If this blog has shown anything, it is that primulas are best. But who are second-best? It’s poppies.
These double, or peony-flowered, Papaver somniferum are grown from commercial seed, whereas most of our poppies have been self-sowing in the garden for years or came from friends’ or neighbours’ gardens.
In flower math, a double is a flower with twice as many petals as a single, or more than twice as many. There is no triple or quadruple. These poppies with twenty times the petals are still doubles.

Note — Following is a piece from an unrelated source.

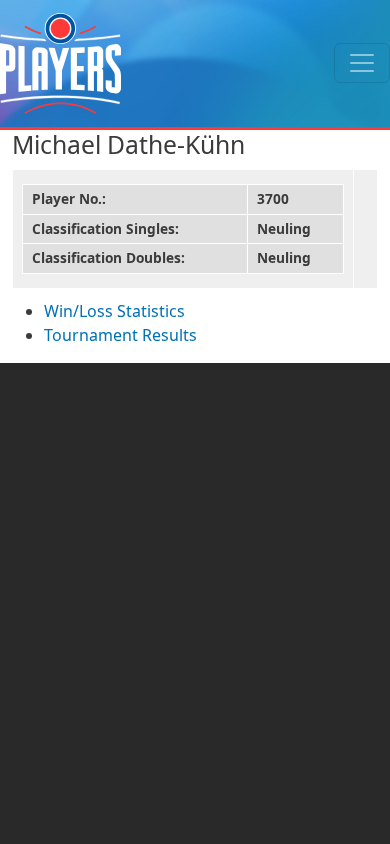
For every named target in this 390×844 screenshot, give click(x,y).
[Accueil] (60, 63)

A flower that is more than single but less than fully double is called a semi-double. Semi means half. Half a double should be a single, right? Not in flower math.
A pink fringed single.
The near white and the light purple poppies, the first to bloom and the most common, are almost finished now. The last ones will be pulled in hope of limiting cross-pollination with the doubles and the better-coloured flowers.
I don’t always notice the bees until looking at the pictures later. Morning when the light is best on the newly open poppies is also when the bees are most frequent among them.
Except for the doubles, which were planted in a row, the poppies grow where they want to grow, wherever the seeds fell. These hot pink ones are under the apple tree in a bed re-dug last fall to hold candelabra primula seedlings and galanthus bulbs that did not come through the winter.
Papaver glaucum, the tulip poppy. The foliage is grey-green and cabbage-like, like P somniferum‘s, and the flower, red with black spots, resembles a ladybird poppy.
This is a ladybird poppy (Papaver commutatum) right before I nipped off the first bud to force the plant to produce sideshoots, which will result in a much bigger plant with more flowers. People who talk about “tall poppy syndrome” like it’s a bad thing have never grown poppies.
Last one: a rich red semi-fringed single.